Required Image:

Code Listing:
program4.zip (Visual Studio 2008 project)
Creative Image:
This creative image demonstrates that my ray tracer is able to do motion blur. This
scene consists of two phong shaded moving spheres, a diffuse ground and a dielectric
sphere directly between the orange moving sphere and the camera. There is also an
area light source and a thin lens camera that is focused on the orange moving sphere.

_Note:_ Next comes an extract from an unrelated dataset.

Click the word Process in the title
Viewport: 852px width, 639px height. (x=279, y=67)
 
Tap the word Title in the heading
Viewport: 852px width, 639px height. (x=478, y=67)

I also decided to see what the first image we did in this class would look like with these new materials and methods. Below is scene one with an area light source, soft shadows, glossy metal and a thin lens camera.
Design Choices:
This assignment I found to be pretty fun. I implemented an area light source, thin
lens camera, and a glossy metal material. I also did some simple anti-aliasing,
taking random samples from the pixel as the origin of rays. For this assignment
I created an Area Light class, Thin Lens Camera class and Glossy Metal Material
class. I also decided to implement a moving sphere class to demonstrate the ability
of my ray tracer to do motion blur (more on this later).
Extra Credit:
I added motion blur to my ray tracer for Extra credit. I decided the easiest way
to accomplish this would be to make Moving Object classes. I added an attribute
to my Scene class called MaxDuration. Max duration specifies how long the scene
is. Then for each sample I generate a random "time slice" between zero and the scene's
MaxDuration. I pass along this time slice with the rendercontext so any object that
requires it can use it. I implemented a Moving Sphere class which is essentially
just like a Sphere but with slightly different normal and intersect methods. Moving
spheres have a velicity attribute which is just a vector specifying the x, y, z
velocity. I then take the speed passed in by the Render Context, multiply it by
the velocity, and add it to the spheres original center. This implementation works
pretty well and Im rather pleased with the results.
Time Required: This assignment took me about 5 hours to complete.
Difficulty: I would rate this assignment as a 4 in terms of difficulty. I only had to add about 20-50 lines of code total.